Problem. The complete listing should be restated exactly.
* * * * * * * * *
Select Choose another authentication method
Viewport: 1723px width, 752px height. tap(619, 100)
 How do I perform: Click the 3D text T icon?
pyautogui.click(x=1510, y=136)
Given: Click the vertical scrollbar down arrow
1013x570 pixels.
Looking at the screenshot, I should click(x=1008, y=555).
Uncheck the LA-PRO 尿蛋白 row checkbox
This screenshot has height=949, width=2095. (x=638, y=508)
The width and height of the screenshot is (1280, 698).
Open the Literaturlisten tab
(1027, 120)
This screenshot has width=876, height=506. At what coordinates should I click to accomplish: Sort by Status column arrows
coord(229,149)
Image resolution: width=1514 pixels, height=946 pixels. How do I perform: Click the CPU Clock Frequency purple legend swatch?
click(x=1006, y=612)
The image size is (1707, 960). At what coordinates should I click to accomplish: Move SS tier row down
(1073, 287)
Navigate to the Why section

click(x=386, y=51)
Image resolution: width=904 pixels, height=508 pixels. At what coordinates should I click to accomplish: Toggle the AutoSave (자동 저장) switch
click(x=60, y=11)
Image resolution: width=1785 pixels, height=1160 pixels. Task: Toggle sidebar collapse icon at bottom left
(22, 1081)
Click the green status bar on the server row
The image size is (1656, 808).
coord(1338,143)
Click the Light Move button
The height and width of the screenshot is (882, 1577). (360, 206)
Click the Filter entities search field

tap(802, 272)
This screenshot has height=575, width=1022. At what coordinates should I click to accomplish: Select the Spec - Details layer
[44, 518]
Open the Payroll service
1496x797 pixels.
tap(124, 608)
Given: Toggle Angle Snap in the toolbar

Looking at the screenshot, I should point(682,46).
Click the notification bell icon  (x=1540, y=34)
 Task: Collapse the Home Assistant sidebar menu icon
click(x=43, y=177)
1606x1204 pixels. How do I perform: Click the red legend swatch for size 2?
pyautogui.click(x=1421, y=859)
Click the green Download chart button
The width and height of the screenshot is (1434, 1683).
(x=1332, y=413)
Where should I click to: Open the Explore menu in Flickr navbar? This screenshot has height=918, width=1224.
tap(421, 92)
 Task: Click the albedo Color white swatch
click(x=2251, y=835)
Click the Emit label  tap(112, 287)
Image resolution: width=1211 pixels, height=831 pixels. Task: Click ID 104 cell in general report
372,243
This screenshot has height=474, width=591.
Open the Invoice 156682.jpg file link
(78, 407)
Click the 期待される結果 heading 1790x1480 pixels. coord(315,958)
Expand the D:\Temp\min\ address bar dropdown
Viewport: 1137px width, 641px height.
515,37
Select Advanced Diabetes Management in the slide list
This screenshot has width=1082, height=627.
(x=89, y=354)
* * * * * * * * *
Result.
Select Choose another authentication method
Viewport: 1723px width, 752px height. tap(619, 100)
 How do I perform: Click the 3D text T icon?
pyautogui.click(x=1510, y=136)
Given: Click the vertical scrollbar down arrow
1013x570 pixels.
Looking at the screenshot, I should click(x=1008, y=555).
Uncheck the LA-PRO 尿蛋白 row checkbox
This screenshot has height=949, width=2095. (x=638, y=508)
The width and height of the screenshot is (1280, 698).
Open the Literaturlisten tab
(1027, 120)
This screenshot has width=876, height=506. At what coordinates should I click to accomplish: Sort by Status column arrows
coord(229,149)
Image resolution: width=1514 pixels, height=946 pixels. How do I perform: Click the CPU Clock Frequency purple legend swatch?
click(x=1006, y=612)
The image size is (1707, 960). At what coordinates should I click to accomplish: Move SS tier row down
(1073, 287)
Navigate to the Why section

click(x=386, y=51)
Image resolution: width=904 pixels, height=508 pixels. At what coordinates should I click to accomplish: Toggle the AutoSave (자동 저장) switch
click(x=60, y=11)
Image resolution: width=1785 pixels, height=1160 pixels. Task: Toggle sidebar collapse icon at bottom left
(22, 1081)
Click the green status bar on the server row
The image size is (1656, 808).
coord(1338,143)
Click the Light Move button
The height and width of the screenshot is (882, 1577). (360, 206)
Click the Filter entities search field

tap(802, 272)
This screenshot has height=575, width=1022. At what coordinates should I click to accomplish: Select the Spec - Details layer
[44, 518]
Open the Payroll service
1496x797 pixels.
tap(124, 608)
Given: Toggle Angle Snap in the toolbar

Looking at the screenshot, I should point(682,46).
Click the notification bell icon  (x=1540, y=34)
 Task: Collapse the Home Assistant sidebar menu icon
click(x=43, y=177)
1606x1204 pixels. How do I perform: Click the red legend swatch for size 2?
pyautogui.click(x=1421, y=859)
Click the green Download chart button
The width and height of the screenshot is (1434, 1683).
(x=1332, y=413)
Where should I click to: Open the Explore menu in Flickr navbar? This screenshot has height=918, width=1224.
tap(421, 92)
 Task: Click the albedo Color white swatch
click(x=2251, y=835)
Click the Emit label  tap(112, 287)
Image resolution: width=1211 pixels, height=831 pixels. Task: Click ID 104 cell in general report
372,243
This screenshot has height=474, width=591.
Open the Invoice 156682.jpg file link
(78, 407)
Click the 期待される結果 heading 1790x1480 pixels. coord(315,958)
Expand the D:\Temp\min\ address bar dropdown
Viewport: 1137px width, 641px height.
515,37
Select Advanced Diabetes Management in the slide list
This screenshot has width=1082, height=627.
(x=89, y=354)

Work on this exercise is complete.